Deuxièmement, et bien qu’elle ne soit pas très médiatisée, une épidémie moins connue sévit depuis le début de l’année 2022 : la grippe aviaire. Bien que les cas de transmission inter-espèces oiseau-homme restent heureusement rares, cette épidémie mondiale de grippe aviaire a entraîné un nombre record de décès d’oiseaux. Rien qu’aux États-Unis, plus de 58 millions de poules ont été abattues après avoir été soupçonnées d’avoir été exposées à des oiseaux infectés. Sur une population totale d’environ 400 millions de poules pondeuses aux États-Unis, cela représente une perte totale d’environ 13 % des poules pondeuses, ce qui réduit encore l’offre et fait grimper les prix. Bien que des foyers de grippe aviaire aient été détectés au Royaume-Uni, en France, au Cambodge, en Nouvelle-Zélande et dans d’autres pays, ce sont les États-Unis qui ont été les plus touchés, le prix d’une douzaine d’œufs dans le sud de la Californie atteignant 7,37 dollars alors qu’il était de 2,30 dollars avant l’apparition de l’épidémie. Sachant que l’Américain moyen consomme 277 œufs par an, cela suffit à faire une sacrée entaille dans le portefeuille. En Europe, les épidémies de grippe aviaire ont été légèrement moins graves, la France n’ayant perdu « que » 8 % de sa population de poules. Le problème est que l’Europe importe ses poules du Brésil, premier exportateur mondial de poulets, qui a commencé à verrouiller sa production à la suite de l’apparition de foyers de grippe aviaire dans les pays voisins.

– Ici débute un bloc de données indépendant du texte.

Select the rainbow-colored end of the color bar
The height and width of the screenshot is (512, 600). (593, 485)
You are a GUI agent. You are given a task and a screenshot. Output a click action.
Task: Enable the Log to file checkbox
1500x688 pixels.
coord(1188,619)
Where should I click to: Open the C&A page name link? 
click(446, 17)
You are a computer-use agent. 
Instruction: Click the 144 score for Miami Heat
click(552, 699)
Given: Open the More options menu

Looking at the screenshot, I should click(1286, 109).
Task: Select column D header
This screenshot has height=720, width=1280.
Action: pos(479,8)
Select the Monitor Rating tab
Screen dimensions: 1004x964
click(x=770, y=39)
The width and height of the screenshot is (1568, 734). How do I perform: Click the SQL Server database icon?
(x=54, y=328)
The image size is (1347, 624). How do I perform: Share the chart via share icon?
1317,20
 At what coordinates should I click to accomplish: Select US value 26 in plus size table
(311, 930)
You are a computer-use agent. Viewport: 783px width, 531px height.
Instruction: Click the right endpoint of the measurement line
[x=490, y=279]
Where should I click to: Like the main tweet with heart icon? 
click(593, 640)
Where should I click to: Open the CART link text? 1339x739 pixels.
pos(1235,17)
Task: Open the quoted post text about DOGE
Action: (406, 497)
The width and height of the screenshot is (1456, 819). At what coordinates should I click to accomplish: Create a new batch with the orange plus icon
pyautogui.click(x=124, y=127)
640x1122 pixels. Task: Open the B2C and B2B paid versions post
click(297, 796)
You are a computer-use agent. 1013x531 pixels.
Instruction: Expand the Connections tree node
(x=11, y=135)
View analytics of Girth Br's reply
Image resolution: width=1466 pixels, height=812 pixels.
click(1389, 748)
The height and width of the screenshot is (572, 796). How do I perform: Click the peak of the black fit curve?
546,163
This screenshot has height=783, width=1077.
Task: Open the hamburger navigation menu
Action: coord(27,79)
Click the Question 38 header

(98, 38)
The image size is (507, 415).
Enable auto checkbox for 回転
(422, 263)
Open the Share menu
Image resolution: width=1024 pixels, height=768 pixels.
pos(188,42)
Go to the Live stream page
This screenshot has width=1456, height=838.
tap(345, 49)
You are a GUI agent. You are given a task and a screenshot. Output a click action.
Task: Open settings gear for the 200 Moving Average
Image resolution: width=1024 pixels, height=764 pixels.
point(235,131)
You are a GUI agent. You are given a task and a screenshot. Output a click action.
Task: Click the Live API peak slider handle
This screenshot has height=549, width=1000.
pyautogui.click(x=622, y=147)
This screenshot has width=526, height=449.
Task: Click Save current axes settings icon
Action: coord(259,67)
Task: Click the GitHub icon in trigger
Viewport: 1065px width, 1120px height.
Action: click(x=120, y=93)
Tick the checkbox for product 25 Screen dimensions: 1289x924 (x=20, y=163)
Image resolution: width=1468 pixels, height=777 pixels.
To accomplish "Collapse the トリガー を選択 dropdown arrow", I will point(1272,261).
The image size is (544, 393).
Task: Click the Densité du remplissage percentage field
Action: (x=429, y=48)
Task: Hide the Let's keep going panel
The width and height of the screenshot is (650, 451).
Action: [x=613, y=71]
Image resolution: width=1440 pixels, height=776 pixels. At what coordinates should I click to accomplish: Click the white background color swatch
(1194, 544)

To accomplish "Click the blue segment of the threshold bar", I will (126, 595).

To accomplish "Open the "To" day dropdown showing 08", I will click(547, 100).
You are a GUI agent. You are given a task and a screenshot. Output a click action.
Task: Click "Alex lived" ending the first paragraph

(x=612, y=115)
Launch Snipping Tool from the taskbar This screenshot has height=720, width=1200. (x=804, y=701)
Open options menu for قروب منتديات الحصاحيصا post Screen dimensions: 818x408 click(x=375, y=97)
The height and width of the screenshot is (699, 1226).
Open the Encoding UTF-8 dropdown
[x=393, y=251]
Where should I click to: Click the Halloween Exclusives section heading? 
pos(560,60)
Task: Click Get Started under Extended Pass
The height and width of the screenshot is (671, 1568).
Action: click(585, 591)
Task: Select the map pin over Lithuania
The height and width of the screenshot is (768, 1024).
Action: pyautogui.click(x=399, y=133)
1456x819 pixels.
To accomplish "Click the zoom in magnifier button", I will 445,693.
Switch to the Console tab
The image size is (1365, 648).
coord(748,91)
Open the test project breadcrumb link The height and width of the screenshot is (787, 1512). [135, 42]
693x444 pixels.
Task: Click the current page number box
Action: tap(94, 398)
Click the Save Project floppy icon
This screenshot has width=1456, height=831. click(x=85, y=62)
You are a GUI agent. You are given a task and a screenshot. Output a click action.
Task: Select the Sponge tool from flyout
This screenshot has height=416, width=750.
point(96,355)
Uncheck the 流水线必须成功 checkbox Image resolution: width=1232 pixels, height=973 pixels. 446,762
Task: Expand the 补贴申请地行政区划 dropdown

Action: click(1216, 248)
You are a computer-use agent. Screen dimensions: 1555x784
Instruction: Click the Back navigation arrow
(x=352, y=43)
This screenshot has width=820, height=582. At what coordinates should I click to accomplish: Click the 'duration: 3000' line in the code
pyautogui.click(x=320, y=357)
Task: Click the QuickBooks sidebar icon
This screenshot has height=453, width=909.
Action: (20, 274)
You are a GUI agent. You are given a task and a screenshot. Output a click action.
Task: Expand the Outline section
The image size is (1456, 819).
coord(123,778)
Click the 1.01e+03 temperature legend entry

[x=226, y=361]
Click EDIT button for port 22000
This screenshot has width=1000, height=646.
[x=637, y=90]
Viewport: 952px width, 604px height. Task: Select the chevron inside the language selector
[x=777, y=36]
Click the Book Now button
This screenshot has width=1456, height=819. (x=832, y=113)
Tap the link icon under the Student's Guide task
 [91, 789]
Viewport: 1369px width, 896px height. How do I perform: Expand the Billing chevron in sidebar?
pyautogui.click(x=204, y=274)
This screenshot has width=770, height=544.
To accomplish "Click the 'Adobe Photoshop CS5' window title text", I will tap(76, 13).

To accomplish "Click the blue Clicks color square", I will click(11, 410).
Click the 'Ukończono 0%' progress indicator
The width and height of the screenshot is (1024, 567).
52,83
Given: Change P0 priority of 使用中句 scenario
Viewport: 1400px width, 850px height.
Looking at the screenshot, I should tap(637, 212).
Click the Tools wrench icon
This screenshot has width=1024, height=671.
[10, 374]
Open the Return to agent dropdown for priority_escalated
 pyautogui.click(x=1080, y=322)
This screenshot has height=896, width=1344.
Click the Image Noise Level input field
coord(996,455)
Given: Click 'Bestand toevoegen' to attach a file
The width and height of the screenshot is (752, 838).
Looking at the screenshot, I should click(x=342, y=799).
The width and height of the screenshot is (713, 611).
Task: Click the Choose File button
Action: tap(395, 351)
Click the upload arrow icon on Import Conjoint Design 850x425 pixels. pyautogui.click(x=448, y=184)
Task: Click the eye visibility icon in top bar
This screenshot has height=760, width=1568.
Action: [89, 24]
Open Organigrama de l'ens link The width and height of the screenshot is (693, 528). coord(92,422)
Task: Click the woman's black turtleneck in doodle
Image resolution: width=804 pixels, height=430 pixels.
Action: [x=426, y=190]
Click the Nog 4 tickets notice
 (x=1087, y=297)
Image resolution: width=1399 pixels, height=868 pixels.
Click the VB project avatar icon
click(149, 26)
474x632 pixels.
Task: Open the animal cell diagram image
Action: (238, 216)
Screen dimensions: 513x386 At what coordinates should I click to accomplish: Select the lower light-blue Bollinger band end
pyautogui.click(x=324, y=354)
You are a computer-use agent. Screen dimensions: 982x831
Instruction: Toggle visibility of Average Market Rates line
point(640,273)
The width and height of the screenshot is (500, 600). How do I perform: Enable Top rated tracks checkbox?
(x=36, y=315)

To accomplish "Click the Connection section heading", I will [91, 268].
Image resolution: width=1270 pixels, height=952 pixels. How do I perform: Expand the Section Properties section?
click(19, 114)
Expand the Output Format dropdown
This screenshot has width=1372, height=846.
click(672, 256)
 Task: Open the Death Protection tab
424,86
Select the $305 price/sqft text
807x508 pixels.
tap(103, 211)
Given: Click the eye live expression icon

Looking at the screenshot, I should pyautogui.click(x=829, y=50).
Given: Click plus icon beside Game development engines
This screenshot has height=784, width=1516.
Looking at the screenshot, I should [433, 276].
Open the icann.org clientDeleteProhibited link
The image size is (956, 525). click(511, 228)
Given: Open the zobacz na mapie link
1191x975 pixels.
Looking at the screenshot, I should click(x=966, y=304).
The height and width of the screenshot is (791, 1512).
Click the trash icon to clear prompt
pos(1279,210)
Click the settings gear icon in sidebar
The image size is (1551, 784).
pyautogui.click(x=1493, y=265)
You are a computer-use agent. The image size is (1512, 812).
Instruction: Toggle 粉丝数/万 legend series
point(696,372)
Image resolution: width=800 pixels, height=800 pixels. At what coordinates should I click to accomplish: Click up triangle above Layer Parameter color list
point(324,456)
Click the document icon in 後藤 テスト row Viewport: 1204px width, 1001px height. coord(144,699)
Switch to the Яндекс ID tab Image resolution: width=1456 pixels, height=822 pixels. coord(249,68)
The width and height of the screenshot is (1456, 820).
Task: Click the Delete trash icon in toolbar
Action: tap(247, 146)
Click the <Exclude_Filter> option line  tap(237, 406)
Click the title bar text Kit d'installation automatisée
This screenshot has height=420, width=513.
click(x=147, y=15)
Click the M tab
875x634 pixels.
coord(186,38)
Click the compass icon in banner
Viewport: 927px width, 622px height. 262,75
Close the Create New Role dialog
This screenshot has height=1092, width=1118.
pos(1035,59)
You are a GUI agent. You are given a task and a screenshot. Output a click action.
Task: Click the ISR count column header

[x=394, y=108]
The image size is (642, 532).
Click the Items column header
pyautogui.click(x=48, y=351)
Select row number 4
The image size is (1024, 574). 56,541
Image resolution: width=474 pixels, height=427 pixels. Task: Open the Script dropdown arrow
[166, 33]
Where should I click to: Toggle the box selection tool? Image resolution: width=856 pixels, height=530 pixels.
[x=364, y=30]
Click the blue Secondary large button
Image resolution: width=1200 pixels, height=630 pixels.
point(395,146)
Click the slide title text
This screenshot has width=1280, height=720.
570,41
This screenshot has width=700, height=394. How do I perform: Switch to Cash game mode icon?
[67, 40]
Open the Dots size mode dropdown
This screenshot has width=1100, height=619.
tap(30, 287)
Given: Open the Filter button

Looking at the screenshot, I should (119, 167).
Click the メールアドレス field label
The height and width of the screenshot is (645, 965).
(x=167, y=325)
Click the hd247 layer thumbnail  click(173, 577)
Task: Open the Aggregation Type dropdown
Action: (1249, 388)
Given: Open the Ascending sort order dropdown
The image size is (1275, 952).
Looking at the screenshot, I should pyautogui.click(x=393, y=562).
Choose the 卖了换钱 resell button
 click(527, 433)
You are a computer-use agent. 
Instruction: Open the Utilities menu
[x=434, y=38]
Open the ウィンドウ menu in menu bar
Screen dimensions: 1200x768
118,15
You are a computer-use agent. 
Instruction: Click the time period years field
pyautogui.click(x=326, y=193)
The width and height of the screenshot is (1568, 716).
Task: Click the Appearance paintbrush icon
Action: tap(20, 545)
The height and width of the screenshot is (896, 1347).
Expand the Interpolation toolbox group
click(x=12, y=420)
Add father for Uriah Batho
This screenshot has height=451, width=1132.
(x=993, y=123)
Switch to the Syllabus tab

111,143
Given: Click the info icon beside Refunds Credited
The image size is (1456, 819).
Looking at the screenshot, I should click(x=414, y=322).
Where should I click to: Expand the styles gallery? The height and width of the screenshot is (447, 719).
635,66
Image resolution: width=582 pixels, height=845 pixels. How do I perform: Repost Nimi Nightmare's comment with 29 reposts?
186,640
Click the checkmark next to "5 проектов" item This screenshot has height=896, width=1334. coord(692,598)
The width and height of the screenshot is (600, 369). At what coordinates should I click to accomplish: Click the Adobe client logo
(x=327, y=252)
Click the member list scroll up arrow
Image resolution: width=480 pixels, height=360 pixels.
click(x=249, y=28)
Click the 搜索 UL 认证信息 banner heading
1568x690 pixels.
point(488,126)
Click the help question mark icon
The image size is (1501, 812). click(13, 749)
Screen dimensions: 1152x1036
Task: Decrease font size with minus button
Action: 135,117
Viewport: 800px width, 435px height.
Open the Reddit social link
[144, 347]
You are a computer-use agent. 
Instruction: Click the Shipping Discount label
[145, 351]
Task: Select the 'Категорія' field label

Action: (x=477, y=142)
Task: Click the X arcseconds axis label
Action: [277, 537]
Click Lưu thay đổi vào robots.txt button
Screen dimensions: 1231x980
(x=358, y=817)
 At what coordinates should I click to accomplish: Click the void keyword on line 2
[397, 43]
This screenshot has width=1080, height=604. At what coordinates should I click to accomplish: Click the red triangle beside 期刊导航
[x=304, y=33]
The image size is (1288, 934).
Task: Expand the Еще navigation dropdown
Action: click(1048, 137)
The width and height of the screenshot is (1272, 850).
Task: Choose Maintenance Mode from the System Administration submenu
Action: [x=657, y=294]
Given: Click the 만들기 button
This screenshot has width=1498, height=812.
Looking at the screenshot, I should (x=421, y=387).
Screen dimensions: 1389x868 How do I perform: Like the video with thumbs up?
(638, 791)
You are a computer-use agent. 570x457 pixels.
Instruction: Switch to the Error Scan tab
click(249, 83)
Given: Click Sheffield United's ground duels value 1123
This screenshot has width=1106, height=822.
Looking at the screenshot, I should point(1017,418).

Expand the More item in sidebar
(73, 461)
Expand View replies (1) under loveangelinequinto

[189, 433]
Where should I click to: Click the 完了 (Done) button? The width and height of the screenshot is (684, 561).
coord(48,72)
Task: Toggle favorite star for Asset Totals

Troisièmement, un nouveau phénomène peut expliquer pourquoi les prix sont restés élevés même après la fin du pire de la crise de l’approvisionnement : l’ « excuseflation ». Bien que le terme lui-même soit nouveau, les crises successives de 2022 ont fait en sorte que nous soyons tous familiarisés avec ce concept, qui décrit les producteurs qui font coïncider les augmentations de prix avec le moment où les perturbations de l’approvisionnement font la une de l’actualité. Cela permet aux producteurs de justifier, et parfois d’exagérer, leur besoin d’augmenter les prix sans subir de contrecoup de la part des consommateurs.
Le propriétaire d’une boulangerie de Chicago a expliqué cette pratique à Bloomberg la semaine dernière : « Qu’il s’agisse de farine de seigle ou de grippe aviaire qui affecte les œufs, lorsque cela fait la une de l’actualité nationale, c’est l’occasion d’augmenter les prix sans que les clients ne se plaignent ».
En conclusion
Les prix de la nourriture pour poulets ont baissé à mesure que l’offre des céréales augmente, ce qui est une bonne nouvelle pour les prix des œufs. Nous espérons que l’accord d’exportation de céréales entre la Russie et l’Ukraine sera renouvelé le 18 mars, ce qui contribuerait à la poursuite de la baisse des prix. En ce qui concerne la grippe aviaire, le pire de l’épidémie aux États-Unis semble être derrière nous, mais l’industrie de la volaille reste menacée, en particulier parce que le Brésil – le plus grand exportateur mondial de viande de poulet – tente d’empêcher la propagation du virus dans le pays. Comme nous l’avions expliqué dans le numéro de Food Insight du mois dernier, les conséquences du choc inflationniste de 2022 vont au-delà de celles mesurées par les indices traditionnels des dépenses de consommation. L’ « excuseflation » entre dans la liste des nouvelles pratiques que les consommateurs doivent connaître et dont l’influence sur les finances des ménages doit être surveillée.